Civil suit moving forward
While Vandewater’s life sentence has begun, his lawyer, Brian Pfefferle, issued a notice of appeal. Laithwaite, though, said she’s not concerned. She said she’s glad the criminal trial is behind her.
What she still has to deal with is her civil suit. Laithwaite has issued a lawsuit relating to her son’s arrest and imprisonment immediately prior to his death. Van Camp was arrested in the hospital after receiving treatment for a drug overdose. He was in a coma for five days.
Laithwaite contends Canada’s Good Samaritan laws, which protect people reporting drug overdoses from criminal prosecution so they’re not afraid to ask for help, should have applied to her son. She also contends that in his weakened state, he shouldn’t have been placed back into maximum security to double-bunk with an inmate who had a history of violent offences.
She got a bit of unexpected support during the sentencing from an unexpected source — Pfefferle.

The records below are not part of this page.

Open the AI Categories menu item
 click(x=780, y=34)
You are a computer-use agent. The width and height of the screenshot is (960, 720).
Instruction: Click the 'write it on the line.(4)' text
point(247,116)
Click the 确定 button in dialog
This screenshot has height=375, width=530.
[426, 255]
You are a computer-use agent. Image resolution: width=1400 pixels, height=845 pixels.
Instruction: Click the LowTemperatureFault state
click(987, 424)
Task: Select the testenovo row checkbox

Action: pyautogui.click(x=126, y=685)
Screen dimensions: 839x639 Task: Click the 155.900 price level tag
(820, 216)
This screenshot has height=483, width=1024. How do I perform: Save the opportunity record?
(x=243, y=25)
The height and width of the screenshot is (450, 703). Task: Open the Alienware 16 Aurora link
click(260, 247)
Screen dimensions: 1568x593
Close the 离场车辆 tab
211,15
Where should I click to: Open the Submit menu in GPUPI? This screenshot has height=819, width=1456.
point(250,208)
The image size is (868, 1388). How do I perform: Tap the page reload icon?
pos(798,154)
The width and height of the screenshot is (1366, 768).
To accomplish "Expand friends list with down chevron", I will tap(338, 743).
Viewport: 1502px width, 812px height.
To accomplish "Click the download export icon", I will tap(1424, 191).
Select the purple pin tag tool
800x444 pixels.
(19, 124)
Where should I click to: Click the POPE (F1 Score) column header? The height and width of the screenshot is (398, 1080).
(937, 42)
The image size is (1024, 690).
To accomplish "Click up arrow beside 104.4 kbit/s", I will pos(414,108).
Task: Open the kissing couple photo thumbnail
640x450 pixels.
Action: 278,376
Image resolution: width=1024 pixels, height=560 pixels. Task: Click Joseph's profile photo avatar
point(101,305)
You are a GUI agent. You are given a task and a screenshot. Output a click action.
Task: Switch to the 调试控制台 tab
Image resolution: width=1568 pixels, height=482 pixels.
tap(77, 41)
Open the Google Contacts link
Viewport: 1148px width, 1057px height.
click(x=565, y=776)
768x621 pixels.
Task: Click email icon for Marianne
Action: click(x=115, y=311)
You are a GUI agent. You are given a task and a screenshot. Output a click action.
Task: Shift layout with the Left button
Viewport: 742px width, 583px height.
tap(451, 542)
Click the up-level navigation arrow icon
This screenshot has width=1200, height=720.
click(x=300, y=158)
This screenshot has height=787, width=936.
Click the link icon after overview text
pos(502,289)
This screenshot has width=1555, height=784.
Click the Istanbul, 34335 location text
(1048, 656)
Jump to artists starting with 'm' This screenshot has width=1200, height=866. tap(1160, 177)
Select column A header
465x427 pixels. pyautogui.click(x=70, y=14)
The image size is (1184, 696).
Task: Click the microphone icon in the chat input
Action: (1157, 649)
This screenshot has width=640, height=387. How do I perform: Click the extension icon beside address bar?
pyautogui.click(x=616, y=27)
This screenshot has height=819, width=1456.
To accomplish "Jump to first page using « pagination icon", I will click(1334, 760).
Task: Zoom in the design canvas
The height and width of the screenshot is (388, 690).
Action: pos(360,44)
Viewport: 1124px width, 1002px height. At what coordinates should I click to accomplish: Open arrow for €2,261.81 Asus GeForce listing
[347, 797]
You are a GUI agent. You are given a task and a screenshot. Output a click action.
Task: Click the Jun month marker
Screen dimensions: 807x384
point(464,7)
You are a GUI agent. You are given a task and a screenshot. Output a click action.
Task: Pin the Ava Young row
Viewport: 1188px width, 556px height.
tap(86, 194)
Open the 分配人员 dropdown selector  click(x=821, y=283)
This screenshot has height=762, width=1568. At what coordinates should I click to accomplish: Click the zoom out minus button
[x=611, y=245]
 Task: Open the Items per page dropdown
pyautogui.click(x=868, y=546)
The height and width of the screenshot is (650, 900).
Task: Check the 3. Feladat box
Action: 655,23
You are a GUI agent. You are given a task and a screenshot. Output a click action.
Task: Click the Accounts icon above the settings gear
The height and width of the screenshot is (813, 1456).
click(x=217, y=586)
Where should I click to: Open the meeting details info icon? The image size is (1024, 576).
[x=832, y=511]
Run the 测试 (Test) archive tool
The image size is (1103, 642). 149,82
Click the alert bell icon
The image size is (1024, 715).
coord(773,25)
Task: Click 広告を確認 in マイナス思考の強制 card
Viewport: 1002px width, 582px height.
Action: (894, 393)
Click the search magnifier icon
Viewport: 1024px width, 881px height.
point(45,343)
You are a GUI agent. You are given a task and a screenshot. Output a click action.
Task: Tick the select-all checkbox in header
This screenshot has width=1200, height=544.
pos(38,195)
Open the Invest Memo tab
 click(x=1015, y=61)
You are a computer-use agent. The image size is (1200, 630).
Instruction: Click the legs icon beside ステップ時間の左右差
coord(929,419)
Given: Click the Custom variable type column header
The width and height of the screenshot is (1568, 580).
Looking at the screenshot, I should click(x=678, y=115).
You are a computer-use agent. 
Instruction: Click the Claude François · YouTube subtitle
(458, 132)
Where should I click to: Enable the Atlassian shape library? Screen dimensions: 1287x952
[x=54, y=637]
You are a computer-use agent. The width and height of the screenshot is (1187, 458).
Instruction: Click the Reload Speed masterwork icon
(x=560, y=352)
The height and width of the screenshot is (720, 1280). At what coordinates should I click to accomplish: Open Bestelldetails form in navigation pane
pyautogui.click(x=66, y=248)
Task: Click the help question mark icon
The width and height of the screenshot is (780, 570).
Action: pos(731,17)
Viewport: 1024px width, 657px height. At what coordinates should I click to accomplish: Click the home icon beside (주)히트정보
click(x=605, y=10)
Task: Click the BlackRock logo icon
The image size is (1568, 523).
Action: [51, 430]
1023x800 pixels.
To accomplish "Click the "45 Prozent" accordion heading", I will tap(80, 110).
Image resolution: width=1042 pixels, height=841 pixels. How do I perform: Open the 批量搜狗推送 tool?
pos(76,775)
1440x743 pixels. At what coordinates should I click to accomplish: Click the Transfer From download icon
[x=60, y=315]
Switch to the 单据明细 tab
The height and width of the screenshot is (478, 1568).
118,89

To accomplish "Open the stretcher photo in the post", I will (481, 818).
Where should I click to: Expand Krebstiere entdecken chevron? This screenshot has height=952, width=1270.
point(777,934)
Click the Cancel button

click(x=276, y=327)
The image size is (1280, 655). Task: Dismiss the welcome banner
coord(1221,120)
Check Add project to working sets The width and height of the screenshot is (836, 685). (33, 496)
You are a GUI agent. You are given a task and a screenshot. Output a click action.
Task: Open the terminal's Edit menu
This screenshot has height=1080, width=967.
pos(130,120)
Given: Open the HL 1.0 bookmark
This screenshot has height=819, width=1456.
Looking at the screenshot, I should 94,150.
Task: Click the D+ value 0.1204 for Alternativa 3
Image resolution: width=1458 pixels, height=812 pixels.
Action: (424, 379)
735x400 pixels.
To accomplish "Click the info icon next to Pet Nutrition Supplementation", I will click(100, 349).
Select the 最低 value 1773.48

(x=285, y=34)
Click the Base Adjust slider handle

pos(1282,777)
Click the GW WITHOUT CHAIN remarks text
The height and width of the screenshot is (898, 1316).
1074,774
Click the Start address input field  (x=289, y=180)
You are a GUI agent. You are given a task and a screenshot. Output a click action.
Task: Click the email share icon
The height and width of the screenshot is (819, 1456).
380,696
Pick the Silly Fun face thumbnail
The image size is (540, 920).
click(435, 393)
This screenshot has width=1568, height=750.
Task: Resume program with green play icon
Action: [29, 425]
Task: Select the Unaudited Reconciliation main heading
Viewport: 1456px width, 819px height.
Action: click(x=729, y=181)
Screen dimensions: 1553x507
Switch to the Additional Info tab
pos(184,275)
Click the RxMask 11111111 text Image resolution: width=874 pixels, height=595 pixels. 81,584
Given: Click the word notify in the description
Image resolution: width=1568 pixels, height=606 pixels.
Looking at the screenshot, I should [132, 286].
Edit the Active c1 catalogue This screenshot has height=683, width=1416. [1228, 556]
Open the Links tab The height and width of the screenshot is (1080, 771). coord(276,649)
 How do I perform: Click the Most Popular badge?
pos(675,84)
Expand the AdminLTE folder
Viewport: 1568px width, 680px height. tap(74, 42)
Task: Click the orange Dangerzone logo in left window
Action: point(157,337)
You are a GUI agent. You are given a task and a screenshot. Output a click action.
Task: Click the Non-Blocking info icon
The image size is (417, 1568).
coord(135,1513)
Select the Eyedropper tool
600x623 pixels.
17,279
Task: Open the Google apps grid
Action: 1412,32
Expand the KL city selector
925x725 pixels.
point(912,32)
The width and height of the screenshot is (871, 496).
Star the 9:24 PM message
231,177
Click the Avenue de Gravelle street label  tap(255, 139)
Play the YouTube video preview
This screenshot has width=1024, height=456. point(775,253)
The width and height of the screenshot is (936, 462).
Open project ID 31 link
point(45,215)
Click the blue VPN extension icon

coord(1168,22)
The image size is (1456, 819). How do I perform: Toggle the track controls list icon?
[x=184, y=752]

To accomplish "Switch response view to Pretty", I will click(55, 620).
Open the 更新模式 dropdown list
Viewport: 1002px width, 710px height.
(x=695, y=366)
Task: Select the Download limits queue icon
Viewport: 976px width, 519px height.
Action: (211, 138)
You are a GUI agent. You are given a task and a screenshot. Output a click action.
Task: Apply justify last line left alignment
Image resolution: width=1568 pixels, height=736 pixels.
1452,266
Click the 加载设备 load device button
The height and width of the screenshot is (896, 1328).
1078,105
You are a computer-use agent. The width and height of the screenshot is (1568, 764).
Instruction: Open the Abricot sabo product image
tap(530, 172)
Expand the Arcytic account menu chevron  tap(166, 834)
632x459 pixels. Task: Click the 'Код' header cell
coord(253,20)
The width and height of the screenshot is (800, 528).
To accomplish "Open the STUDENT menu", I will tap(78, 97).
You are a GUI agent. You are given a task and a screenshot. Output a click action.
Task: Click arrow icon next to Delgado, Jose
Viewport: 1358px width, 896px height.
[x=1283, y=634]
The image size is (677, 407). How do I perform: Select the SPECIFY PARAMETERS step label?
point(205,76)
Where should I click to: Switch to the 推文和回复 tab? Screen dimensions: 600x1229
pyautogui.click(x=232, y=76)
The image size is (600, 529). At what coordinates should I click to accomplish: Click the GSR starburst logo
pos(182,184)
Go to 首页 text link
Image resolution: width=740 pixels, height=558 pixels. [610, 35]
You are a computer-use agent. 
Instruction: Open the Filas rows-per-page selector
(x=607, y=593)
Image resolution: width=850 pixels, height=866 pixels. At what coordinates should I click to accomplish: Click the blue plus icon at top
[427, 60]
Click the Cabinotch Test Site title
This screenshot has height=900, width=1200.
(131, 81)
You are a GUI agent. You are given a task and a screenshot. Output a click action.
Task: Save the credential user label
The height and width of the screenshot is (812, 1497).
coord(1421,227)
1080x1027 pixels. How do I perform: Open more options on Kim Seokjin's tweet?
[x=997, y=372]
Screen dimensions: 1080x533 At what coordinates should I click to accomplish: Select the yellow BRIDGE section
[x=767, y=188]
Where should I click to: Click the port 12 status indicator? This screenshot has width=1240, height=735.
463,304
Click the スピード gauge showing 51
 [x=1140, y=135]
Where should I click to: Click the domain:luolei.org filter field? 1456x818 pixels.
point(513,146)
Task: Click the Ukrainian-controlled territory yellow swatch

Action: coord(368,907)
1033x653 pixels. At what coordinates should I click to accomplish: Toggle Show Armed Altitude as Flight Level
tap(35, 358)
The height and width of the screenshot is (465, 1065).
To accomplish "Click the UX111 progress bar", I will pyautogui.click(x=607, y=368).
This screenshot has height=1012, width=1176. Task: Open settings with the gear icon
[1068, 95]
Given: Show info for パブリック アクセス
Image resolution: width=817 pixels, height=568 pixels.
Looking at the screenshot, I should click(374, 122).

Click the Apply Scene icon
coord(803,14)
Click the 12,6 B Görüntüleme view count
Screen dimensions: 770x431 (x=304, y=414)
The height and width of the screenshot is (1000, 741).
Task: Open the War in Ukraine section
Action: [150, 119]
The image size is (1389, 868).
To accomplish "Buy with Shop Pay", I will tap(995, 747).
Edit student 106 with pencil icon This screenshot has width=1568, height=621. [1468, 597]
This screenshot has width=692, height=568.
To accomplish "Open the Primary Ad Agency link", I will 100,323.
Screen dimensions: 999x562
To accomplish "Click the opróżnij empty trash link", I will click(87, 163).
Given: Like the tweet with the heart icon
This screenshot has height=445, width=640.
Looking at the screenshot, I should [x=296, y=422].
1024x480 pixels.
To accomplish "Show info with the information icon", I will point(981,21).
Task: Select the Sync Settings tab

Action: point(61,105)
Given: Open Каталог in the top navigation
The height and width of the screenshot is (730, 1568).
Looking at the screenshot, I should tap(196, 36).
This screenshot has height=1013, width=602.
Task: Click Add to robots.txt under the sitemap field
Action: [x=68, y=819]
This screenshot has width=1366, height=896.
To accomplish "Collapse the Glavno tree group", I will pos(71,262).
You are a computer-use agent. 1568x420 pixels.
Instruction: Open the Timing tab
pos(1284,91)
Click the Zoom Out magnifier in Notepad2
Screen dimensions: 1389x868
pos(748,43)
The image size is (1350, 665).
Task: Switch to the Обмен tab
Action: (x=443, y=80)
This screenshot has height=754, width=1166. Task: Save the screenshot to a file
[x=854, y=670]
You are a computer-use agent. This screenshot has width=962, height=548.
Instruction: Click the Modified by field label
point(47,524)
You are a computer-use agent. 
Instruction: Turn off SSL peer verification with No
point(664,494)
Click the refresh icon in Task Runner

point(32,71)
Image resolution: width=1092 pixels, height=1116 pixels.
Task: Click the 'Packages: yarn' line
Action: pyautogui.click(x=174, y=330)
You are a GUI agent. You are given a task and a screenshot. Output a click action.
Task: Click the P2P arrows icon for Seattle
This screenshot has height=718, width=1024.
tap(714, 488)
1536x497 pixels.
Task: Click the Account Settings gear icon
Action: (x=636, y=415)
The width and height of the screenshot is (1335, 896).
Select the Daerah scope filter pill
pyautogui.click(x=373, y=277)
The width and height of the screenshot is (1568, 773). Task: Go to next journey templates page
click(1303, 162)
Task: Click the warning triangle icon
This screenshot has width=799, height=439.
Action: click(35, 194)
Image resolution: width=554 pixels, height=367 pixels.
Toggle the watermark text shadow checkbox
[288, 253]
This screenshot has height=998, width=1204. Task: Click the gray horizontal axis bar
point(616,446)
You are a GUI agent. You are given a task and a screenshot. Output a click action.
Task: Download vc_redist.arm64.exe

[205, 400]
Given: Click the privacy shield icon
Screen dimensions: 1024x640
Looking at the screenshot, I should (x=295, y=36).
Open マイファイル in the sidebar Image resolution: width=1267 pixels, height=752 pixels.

Pfefferle, in his closing submissions, said the argument that Van Camp shouldn’t have been arrested in the first place is “legitimate” in his perspective.
“To have that on the record is pretty important to me,” Laithwaite said, adding she was surprised Pfefferle brought it up.
“It can’t hurt. To have it on the record within a court case, I think, is a good thing for me and for others.”
CSC and the Calgary Police have denied Laithwaite’s claims in their defence. Her allegations have yet to be tested in court as the case is ongoing.